Jusque récemment, les autorités nationales compétentes russes et géorgiennes menaient des enquêtes sur les personnes qui sembleraient porter la plus grande responsabilité dans les crimes en cause. Plus récemment, cependant, les procédures nationales engagées en Géorgie ont été suspendues. Étant donné qu'il est impossible de prévoir la reprise des procédures en question et qu'aucune autre enquête concernant ces faits n'est menée par d'autres États, la Procureure a estimé, en raison de cette inaction, que l'affaire potentielle concernant le transfert forcé de personnes d'origine géorgienne pourrait être recevable. L'affaire potentielle concernant des attaques dirigées intentionnellement contre des membres du personnel ou des installations employés dans le cadre d'une mission de maintien de la paix pourrait, à ce stade, être en partie recevable, étant donné les procédures qui sont actuellement en cours dans la Fédération de Russie.

En outre, il n'existe aucune raison substantielle de croire que l'ouverture d'une enquête ne servirait pas les intérêts de la justice, compte tenu de la gravité des crimes et des intérêts des victimes. En effet, celles-ci ne cessent de réclamer justice à propos des événements en question.

Madame la Procureur a déposé sa demande le 13 octobre. Ainsi que l'exige le Règlement de la Cour, elle a également informé, le même jour, les victimes ou leurs représentants légaux de son intention de demander l'autorisation d'ouvrir une enquête et qu'ils disposaient d'un délai de 30 jours pour présenter leurs arguments aux juges de la Cour.
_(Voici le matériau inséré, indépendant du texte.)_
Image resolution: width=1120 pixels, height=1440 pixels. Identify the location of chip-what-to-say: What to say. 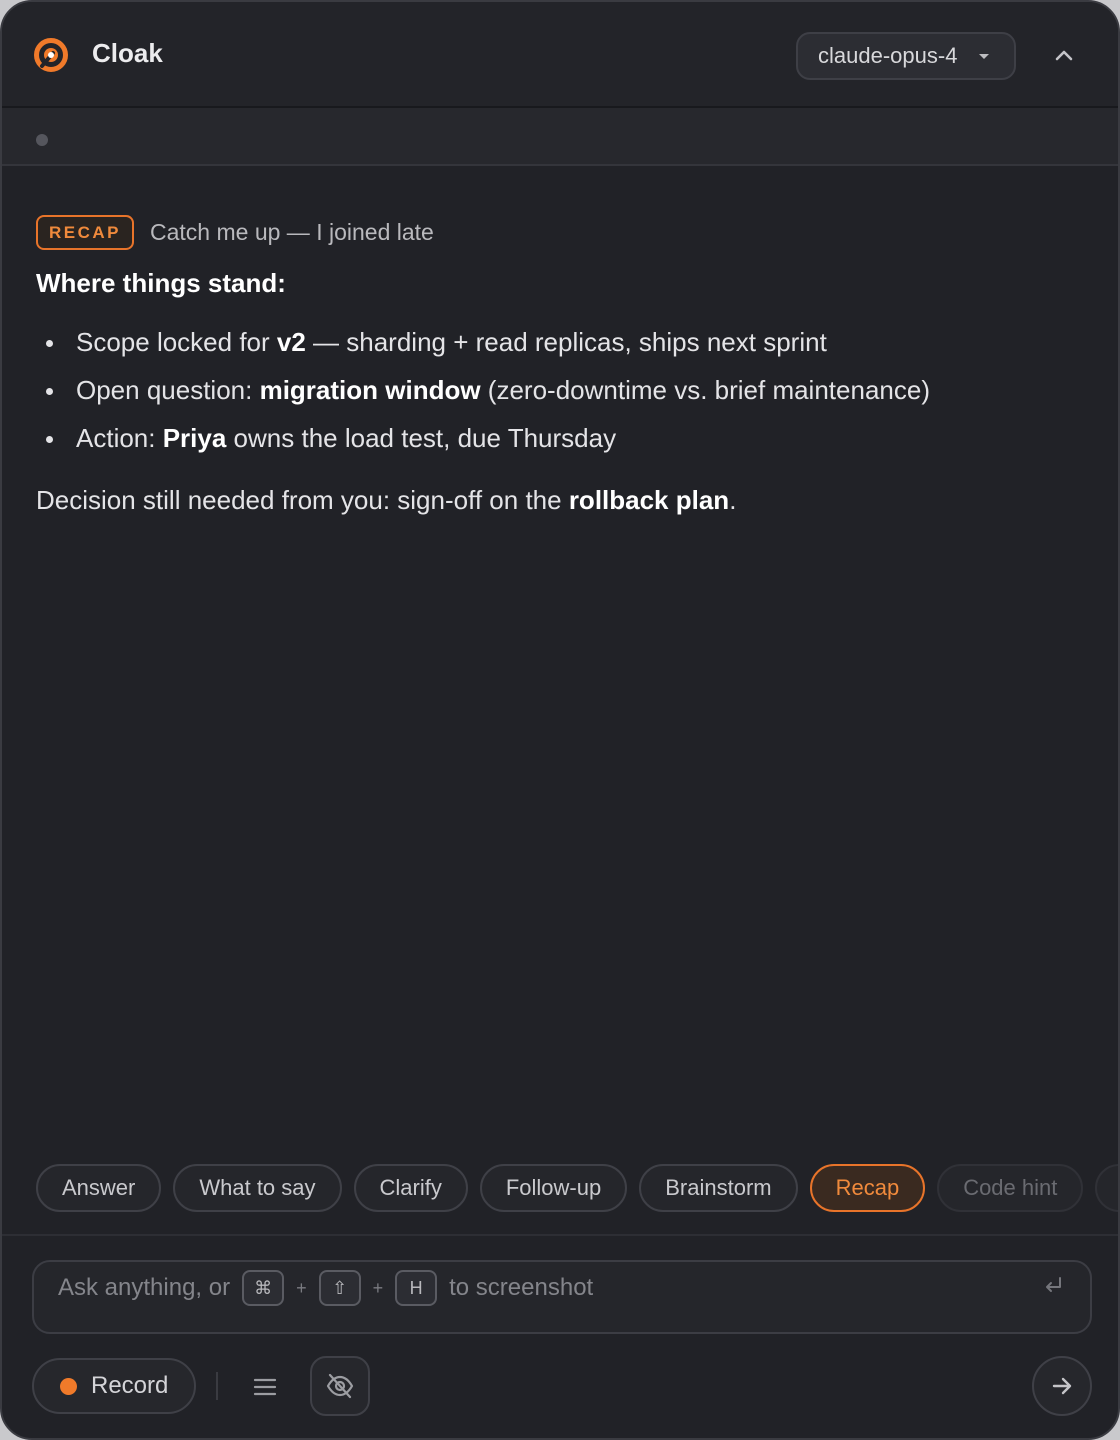
(258, 1188).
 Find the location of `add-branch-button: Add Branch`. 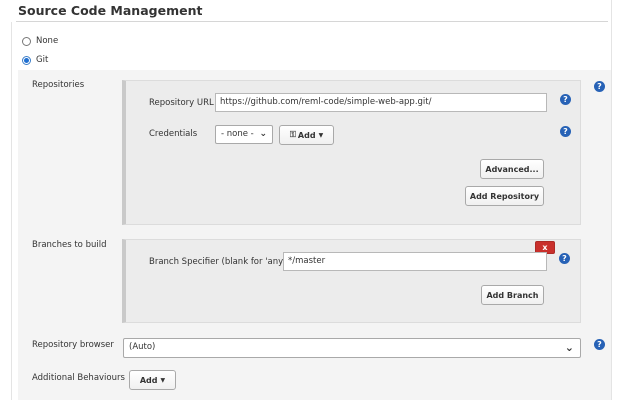

add-branch-button: Add Branch is located at coordinates (512, 295).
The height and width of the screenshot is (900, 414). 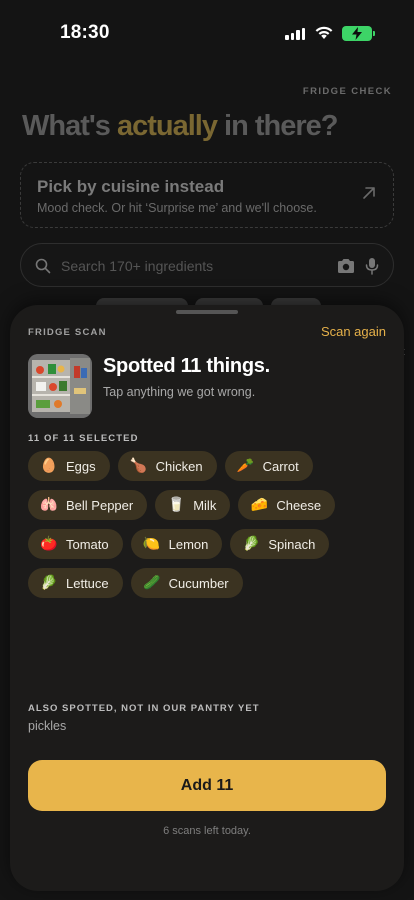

Si les juges de la CPI lui donnent l'autorisation d'ouvrir une enquête, la Procureure enquêtera sur les crimes présumés commis dans le cadre de la situation en Géorgie. Comme pour toutes les activités du Bureau du Procureur, cette enquête sera menée en toute indépendance et en toute impartialité.

Au fil du temps, en fonction des éléments de preuve qui seront recueillis par le Bureau au cours de l'enquête, la Procureure demandera aux juges de la CPI de délivrer des citations à comparaître ou des mandats d'arrêt à l'encontre des personnes, quelles qu'elles soient, qui semblent porter la plus grande responsabilité dans les atrocités en cause perpétrées en Géorgie.



Le Bureau du Procureur de la CPI mène des examens préliminaires, des enquêtes et des poursuites à propos du crime de génocide, de crimes contre l'humanité et de crimes de guerre en toute indépendance et en toute impartialité. Il poursuit actuellement des enquêtes dans le cadre de 9 situations en Ouganda, en République démocratique du Congo, au Darfour (Soudan), en République centrafricaine (deux distinctes), au Kenya, en Libye, en Côte d'Ivoire et au Mali. Il conduit également des examens préliminaires à propos des situations en Afghanistan, en Colombie, en Guinée, au Honduras, en Iraq/Royaume-Uni, au Nigéria, en Palestine et en Ukraine.